Maximiser les sensations
Contrairement à la dégradation de la vision et de l’audition, les pertes olfactives et gustatives liées à l’âge ne peuvent être palliées médicalement. Afin de maintenir les sensations perçues lors de la consommation alimentaire, une première solution consiste donc à maximiser la flaveur des aliments. Toutefois, les études ayant évalué les quantités effectivement consommées avec ce type de solutions présentent des résultats disparates. Stimuler davantage les sens résiduels (dont le fonctionnement n’est pas altéré avec l’âge) constitue une autre option. En particulier, augmenter les sensations trigéminales [2], par exemple en ajoutant du poivre, du piment ou du gingembre, limiterait l’impression de fadeur souvent rapportée par les personnes âgées.

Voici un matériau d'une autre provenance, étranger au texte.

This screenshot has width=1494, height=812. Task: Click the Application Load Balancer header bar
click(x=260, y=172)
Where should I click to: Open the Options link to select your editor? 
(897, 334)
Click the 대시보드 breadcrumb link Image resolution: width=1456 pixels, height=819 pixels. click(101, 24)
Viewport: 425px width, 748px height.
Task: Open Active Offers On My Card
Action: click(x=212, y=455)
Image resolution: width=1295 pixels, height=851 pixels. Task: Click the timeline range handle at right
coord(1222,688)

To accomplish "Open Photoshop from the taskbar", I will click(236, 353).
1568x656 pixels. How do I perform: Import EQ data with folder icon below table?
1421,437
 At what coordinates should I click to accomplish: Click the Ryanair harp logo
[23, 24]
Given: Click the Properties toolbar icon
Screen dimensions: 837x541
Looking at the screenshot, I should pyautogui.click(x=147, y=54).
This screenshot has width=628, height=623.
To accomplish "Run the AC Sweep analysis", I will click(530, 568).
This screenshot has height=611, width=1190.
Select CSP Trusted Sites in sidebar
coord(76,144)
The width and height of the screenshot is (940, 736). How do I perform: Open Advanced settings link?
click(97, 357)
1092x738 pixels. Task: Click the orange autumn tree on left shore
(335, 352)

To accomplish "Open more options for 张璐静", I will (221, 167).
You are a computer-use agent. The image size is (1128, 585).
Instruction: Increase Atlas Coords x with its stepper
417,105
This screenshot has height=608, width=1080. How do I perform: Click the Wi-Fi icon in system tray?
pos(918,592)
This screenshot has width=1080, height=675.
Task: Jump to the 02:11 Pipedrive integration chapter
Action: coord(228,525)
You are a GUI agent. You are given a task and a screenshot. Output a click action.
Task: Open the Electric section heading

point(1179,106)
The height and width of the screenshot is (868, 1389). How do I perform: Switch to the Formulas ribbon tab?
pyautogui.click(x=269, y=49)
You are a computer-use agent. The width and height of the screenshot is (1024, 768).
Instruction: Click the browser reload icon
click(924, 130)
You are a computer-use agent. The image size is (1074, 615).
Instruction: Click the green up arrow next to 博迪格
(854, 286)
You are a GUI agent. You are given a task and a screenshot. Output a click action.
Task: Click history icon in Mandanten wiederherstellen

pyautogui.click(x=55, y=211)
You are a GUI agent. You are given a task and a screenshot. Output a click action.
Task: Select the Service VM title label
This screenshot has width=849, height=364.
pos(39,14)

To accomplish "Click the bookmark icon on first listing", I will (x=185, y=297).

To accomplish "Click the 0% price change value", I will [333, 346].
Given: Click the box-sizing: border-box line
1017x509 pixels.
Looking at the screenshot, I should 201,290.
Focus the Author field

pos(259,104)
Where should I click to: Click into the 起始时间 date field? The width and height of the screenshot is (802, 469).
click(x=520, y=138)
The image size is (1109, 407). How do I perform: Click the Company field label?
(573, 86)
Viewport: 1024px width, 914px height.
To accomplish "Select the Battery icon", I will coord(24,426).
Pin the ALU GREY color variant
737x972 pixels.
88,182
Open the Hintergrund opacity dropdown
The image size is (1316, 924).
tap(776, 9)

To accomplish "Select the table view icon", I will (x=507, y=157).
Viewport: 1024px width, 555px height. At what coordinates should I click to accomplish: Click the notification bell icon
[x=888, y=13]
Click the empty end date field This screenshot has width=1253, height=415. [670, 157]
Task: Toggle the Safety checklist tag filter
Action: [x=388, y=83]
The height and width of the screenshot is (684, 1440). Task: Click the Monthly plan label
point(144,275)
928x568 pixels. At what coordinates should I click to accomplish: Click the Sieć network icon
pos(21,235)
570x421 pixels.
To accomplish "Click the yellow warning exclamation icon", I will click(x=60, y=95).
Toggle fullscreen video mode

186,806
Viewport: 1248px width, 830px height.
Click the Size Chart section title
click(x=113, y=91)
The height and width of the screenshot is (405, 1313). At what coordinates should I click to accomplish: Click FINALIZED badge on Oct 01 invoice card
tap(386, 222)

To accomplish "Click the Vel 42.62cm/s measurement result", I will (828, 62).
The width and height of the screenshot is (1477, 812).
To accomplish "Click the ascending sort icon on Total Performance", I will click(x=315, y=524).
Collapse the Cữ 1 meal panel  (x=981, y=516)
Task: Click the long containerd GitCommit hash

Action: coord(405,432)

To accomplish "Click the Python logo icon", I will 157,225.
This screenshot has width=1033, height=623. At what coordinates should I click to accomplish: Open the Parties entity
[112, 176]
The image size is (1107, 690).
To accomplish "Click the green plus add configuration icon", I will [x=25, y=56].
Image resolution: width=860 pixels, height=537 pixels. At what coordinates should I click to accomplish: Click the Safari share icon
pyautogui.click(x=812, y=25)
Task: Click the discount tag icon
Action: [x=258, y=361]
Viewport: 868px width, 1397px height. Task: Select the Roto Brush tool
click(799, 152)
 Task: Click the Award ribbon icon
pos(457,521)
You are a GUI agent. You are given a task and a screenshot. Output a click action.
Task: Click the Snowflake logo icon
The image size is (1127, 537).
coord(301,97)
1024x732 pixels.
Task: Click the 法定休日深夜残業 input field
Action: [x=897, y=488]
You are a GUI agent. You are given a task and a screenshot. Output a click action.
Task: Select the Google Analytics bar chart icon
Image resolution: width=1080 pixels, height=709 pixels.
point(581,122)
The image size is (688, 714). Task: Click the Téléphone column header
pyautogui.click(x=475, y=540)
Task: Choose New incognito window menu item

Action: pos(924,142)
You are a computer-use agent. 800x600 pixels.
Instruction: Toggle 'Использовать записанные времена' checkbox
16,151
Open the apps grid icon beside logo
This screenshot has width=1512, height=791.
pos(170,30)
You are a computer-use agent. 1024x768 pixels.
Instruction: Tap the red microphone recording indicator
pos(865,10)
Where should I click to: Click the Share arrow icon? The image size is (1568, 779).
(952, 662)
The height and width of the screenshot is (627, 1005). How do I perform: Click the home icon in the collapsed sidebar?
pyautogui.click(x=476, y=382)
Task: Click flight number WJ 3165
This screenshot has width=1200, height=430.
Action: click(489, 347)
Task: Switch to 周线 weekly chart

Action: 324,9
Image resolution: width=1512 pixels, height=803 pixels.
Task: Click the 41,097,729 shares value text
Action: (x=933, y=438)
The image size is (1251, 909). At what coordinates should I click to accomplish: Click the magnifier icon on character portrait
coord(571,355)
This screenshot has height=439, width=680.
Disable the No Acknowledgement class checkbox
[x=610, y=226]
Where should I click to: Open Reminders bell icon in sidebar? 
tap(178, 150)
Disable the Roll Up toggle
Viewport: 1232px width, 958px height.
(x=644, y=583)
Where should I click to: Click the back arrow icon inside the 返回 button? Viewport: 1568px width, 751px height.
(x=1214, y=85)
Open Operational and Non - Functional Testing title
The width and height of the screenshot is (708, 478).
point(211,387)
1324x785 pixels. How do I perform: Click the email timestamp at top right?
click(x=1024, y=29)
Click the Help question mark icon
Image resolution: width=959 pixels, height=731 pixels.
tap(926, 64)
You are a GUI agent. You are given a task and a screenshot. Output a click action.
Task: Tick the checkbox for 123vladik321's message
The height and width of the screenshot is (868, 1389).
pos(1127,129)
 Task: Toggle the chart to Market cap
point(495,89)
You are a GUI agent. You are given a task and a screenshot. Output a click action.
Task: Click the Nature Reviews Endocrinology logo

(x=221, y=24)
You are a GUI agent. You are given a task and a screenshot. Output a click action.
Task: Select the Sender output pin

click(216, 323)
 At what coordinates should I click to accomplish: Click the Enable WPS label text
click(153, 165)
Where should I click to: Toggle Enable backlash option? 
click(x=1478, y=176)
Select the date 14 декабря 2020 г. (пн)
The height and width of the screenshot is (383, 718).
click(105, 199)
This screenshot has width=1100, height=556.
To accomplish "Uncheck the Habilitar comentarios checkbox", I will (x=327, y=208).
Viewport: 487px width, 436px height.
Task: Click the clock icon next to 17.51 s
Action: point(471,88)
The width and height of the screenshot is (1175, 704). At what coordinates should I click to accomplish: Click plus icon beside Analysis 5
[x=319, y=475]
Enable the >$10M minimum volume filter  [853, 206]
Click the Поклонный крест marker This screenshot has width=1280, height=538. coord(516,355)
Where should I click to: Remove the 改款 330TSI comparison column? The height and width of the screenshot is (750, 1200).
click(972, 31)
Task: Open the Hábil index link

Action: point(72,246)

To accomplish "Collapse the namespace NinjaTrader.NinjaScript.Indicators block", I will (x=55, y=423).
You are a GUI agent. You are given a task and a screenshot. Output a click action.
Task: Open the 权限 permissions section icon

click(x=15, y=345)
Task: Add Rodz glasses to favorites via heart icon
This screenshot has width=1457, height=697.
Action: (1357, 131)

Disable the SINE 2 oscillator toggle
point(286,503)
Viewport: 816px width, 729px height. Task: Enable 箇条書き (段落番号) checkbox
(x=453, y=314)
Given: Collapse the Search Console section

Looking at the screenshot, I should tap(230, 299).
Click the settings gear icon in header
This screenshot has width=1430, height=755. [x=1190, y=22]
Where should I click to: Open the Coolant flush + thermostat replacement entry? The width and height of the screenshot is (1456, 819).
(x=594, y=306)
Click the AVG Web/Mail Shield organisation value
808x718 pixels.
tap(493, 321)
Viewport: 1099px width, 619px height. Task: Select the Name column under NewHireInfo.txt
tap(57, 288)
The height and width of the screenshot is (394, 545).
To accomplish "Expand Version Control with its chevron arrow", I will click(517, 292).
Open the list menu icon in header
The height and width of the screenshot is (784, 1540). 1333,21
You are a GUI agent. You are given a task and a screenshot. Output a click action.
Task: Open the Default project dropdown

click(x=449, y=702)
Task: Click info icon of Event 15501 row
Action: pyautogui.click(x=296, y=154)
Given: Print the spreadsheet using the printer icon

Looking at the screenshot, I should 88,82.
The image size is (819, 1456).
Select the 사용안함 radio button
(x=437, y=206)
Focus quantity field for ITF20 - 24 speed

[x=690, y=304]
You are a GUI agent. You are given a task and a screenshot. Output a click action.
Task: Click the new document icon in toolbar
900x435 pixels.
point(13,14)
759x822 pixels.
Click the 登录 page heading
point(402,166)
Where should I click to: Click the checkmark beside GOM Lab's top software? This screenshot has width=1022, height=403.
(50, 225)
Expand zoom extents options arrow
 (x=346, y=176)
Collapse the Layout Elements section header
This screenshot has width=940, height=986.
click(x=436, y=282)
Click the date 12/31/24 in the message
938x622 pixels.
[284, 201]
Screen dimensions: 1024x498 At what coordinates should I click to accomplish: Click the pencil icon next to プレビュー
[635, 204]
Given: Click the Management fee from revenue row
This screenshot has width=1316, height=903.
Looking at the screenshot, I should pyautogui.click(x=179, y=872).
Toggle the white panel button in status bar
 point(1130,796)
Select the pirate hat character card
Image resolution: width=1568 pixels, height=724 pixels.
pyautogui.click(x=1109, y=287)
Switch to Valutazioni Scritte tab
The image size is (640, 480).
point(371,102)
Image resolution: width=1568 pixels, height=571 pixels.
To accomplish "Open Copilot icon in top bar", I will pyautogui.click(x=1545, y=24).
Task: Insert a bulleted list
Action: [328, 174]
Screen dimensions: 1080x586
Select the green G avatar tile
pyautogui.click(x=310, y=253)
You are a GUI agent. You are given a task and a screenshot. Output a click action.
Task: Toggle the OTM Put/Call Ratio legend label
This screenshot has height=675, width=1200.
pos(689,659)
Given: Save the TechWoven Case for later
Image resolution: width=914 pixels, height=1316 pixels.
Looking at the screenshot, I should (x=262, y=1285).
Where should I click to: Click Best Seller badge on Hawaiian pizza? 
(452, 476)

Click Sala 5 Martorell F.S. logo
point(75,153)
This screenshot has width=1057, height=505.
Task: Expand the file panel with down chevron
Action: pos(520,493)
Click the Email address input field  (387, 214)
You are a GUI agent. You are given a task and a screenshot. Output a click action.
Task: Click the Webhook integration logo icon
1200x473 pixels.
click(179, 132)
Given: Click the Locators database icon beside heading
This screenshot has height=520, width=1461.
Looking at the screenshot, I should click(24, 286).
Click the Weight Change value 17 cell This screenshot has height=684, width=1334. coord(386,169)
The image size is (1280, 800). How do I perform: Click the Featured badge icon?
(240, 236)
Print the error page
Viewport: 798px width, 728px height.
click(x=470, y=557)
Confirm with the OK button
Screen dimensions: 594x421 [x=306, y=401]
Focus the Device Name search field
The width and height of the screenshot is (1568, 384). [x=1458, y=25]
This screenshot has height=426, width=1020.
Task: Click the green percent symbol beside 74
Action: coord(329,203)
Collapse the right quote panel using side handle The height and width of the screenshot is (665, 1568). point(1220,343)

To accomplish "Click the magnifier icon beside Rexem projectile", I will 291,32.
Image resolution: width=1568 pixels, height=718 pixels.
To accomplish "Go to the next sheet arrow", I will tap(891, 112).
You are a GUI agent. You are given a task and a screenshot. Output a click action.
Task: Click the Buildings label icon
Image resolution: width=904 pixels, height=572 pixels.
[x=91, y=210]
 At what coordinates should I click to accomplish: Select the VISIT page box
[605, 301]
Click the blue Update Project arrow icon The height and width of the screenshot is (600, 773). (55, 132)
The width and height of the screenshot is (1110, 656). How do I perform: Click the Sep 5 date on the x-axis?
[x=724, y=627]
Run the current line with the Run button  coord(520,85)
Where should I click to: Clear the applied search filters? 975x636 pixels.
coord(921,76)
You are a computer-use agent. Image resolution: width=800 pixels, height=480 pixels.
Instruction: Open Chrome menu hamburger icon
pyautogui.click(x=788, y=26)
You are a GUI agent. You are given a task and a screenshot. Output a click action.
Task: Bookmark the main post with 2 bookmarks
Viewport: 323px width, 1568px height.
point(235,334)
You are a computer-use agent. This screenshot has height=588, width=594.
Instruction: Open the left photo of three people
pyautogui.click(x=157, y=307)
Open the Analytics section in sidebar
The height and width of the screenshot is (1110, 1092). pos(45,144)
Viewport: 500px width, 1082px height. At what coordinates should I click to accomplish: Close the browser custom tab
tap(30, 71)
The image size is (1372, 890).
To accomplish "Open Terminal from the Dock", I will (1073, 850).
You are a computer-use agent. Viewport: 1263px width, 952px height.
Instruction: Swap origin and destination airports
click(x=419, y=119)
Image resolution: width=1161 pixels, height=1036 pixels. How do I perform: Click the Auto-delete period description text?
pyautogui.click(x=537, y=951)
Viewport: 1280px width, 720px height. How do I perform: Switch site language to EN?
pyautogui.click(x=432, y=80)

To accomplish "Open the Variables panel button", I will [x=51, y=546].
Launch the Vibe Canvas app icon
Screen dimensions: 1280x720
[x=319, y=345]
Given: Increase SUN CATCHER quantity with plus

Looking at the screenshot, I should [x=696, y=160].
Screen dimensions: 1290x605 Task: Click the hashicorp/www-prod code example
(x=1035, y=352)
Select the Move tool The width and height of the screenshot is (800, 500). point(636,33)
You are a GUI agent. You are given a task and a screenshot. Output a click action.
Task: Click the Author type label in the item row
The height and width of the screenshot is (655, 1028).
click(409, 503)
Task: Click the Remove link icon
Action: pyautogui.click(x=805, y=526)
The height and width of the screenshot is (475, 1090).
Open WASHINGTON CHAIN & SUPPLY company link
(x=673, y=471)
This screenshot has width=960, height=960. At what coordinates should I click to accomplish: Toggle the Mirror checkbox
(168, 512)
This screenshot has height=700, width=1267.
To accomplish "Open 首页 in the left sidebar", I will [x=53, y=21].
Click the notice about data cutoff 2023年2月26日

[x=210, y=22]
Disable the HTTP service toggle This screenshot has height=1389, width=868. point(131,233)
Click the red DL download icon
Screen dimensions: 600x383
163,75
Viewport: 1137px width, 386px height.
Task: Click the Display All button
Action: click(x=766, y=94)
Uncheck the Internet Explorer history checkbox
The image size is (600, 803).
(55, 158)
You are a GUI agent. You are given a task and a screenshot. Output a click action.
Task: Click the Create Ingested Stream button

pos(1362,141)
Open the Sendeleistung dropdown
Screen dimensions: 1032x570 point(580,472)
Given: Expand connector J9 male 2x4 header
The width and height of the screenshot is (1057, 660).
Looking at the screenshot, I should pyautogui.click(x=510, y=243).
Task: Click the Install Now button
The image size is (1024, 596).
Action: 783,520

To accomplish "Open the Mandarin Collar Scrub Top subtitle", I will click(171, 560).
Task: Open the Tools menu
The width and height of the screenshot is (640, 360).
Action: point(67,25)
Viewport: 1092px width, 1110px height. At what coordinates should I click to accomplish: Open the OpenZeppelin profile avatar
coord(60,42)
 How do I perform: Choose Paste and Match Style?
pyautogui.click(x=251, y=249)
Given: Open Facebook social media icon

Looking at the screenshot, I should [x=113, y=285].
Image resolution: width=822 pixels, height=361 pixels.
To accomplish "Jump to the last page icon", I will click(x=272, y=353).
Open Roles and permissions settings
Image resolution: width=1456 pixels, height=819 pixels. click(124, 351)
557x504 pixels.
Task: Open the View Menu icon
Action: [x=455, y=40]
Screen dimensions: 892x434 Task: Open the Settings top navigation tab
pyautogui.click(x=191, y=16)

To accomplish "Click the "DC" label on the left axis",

(Re)Créer une expérience multisensorielle
Les auteurs soulignent par ailleurs le caractère multisensoriel de l’expérience alimentaire et ses conséquences sur le degré de satisfaction des individus : ainsi, nous ne sommes pas seulement sensibles aux odeurs et aux saveurs des aliments, mais à une multitude d’autres stimuli sensoriels inconsciemment associés les uns ou autres, tels que les bruits familiers de l’environnement alimentaire (grésillements d’un steak qui cuit…), ou encore le toucher des aliments (velouté d’un fruit, chaleur émanant d’une tasse de café…). Cette expérience multisensorielle intégrative génèrerait une attente globale lors de la consommation d’un aliment, au sein de laquelle les saveurs et odeurs n’occupent finalement qu’une petite place. Pour peu que l’expérience alimentaire vécue soit suffisamment proche de cette attente, la satisfaction est au-rendez-vous. La représentation mentale globale formée par l’expérience vécue semble alors combler les cases non remplies par les sens défectueux. Dans ce contexte, la présentation visuelle des produits et l’environnement auditif se révèlent tout aussi importants que les seules saveurs et odeurs.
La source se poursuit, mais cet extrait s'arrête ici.